--- EXCERPTED TEXT ---

9 Two Sample Independent Measures t-test

This t-test compares two means that are drawn from separate, or independent samples.

You can find this test in the flow chart here:

The null hypothesis is that the two means are drawn from populations with the same mean (or means that differ by some fixed amount). Formally we write the null hypothesis as:

\[H_{0}: (\mu_{x}-\mu_{y}) - \mu_{hyp} = 0\] Where \(x\) and \(y\) are the two populations that our samples are drawn from. Formally, the two-sample t-test estimates the probability of obtaining a difference between the observed means (or some expected difference \(\mu_{hyp}\)) if the null hypothesis is true. If this probability is small (less than \(\alpha\)), then we reject the null hypothesis in support of the alternative hypothesis that the population means for the two samples are not the same (or differ by more than \(\mu_{hyp}\)).

For the standard two-sample independent measures t-test, both the null and alternative hypotheses assume that the two population standard deviations are the same (even if we don’t know what that standard deviation is). If we drop this assumption of ‘equal variance’ then we run a similar test called ‘Welch’s t-test’, discussed later.

To conduct the test, we convert the two means and standard deviations into a test statistic which is drawn from a t-distribution under the null hypothesis:

\[t = \frac{\bar{x}-\bar{y} - \mu_{hyp}}{s_{\bar{x}-\bar{y}}}\]

Usually \(\mu_{hyp}\) is zero, which is when we are simply testing if the two means are significantly different from each other. So the simple case when we are comparing means to each other the calculation for t simplifies to the more familiar:

\[t = \frac{\bar{x}-\bar{y}}{s_{\bar{x}-\bar{y}}}\]

The denominator is called \(s_{\bar{x}-\bar{y}}\) because it represents the standard deviation of the difference between means, also called the pooled standard error of the mean. It is calculated by first calculating the pooled standard deviation:

\[s_{p} = \sqrt{\frac{(n_{x}-1)s_{x}^{2}+(n_{y}-1)s_{y}^{2}}{(n_{x}-1)+(n_{y}-1)}}\]

\(s_{p}\) is a sort of complicated average of the two standard deviations. Technically, the calculation inside the square root is an average of the sample variances, weighted by their degrees of freedom. Importantly, \(s_{p}\) should always fall somewhere between the two sample standard deviations.

---

_STATED PROBLEM 1_
According to the t-test text, what test do you run if you drop the assumption of equal variance?

--- RECORD LIST ---

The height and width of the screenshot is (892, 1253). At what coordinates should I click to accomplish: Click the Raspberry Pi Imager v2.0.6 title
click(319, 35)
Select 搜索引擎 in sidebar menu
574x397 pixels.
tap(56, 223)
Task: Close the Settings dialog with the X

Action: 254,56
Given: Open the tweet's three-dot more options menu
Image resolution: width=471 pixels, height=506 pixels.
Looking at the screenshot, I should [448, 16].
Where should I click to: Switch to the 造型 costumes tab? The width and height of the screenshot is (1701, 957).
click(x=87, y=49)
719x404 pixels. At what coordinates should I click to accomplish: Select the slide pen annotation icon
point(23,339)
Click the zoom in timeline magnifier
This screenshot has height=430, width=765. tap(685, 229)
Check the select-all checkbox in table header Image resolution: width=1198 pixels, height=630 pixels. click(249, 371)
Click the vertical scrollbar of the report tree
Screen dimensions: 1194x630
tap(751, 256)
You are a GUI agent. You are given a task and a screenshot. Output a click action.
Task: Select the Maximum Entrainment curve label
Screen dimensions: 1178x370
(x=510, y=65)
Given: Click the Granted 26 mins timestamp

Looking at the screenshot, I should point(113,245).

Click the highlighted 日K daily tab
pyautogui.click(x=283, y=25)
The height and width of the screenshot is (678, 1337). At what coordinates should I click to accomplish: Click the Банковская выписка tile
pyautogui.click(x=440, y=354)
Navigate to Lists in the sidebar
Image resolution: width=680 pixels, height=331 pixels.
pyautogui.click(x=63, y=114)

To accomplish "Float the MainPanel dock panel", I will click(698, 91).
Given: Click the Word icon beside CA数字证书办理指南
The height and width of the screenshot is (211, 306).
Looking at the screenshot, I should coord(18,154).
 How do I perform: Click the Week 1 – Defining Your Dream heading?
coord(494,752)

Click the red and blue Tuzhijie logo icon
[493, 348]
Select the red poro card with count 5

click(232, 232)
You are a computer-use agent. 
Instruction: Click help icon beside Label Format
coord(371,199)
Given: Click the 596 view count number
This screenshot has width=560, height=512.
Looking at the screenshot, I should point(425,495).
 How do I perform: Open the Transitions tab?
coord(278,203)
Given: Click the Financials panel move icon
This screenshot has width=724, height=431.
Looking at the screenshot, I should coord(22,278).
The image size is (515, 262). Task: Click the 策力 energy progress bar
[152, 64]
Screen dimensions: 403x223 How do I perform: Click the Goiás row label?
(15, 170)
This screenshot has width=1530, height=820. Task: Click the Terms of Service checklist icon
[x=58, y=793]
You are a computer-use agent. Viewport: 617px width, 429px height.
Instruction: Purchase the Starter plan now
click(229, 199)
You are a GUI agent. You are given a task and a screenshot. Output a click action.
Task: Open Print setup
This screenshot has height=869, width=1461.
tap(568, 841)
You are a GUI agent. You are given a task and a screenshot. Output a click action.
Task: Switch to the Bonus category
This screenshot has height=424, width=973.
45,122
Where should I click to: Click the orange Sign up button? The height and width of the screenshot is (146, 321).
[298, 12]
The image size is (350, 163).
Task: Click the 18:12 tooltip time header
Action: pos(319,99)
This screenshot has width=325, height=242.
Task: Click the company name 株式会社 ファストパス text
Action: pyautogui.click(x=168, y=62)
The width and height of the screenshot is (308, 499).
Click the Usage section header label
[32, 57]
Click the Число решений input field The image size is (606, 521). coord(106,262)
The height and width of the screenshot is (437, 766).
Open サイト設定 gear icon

---

_STATED PROBLEM 2_
Format the stretch of the records from their start through the line containing "tap(751, 256)" as a Markdown table with columns Row and Line, leaving out blank lines.

_EXPECTED OUTPUT 1_
Welch's t-test.

_EXPECTED OUTPUT 2_
| Row | Line |
|---|---|
| 1 | The height and width of the screenshot is (892, 1253). At what coordinates should I click to accomplish: Click the Raspberry Pi Imager v2.0.6 title |
| 2 | click(319, 35) |
| 3 | Select 搜索引擎 in sidebar menu |
| 4 | 574x397 pixels. |
| 5 | tap(56, 223) |
| 6 | Task: Close the Settings dialog with the X |
| 7 | Action: 254,56 |
| 8 | Given: Open the tweet's three-dot more options menu |
| 9 | Image resolution: width=471 pixels, height=506 pixels. |
| 10 | Looking at the screenshot, I should [448, 16]. |
| 11 | Where should I click to: Switch to the 造型 costumes tab? The width and height of the screenshot is (1701, 957). |
| 12 | click(x=87, y=49) |
| 13 | 719x404 pixels. At what coordinates should I click to accomplish: Select the slide pen annotation icon |
| 14 | point(23,339) |
| 15 | Click the zoom in timeline magnifier |
| 16 | This screenshot has height=430, width=765. tap(685, 229) |
| 17 | Check the select-all checkbox in table header Image resolution: width=1198 pixels, height=630 pixels. click(249, 371) |
| 18 | Click the vertical scrollbar of the report tree |
| 19 | Screen dimensions: 1194x630 |
| 20 | tap(751, 256) |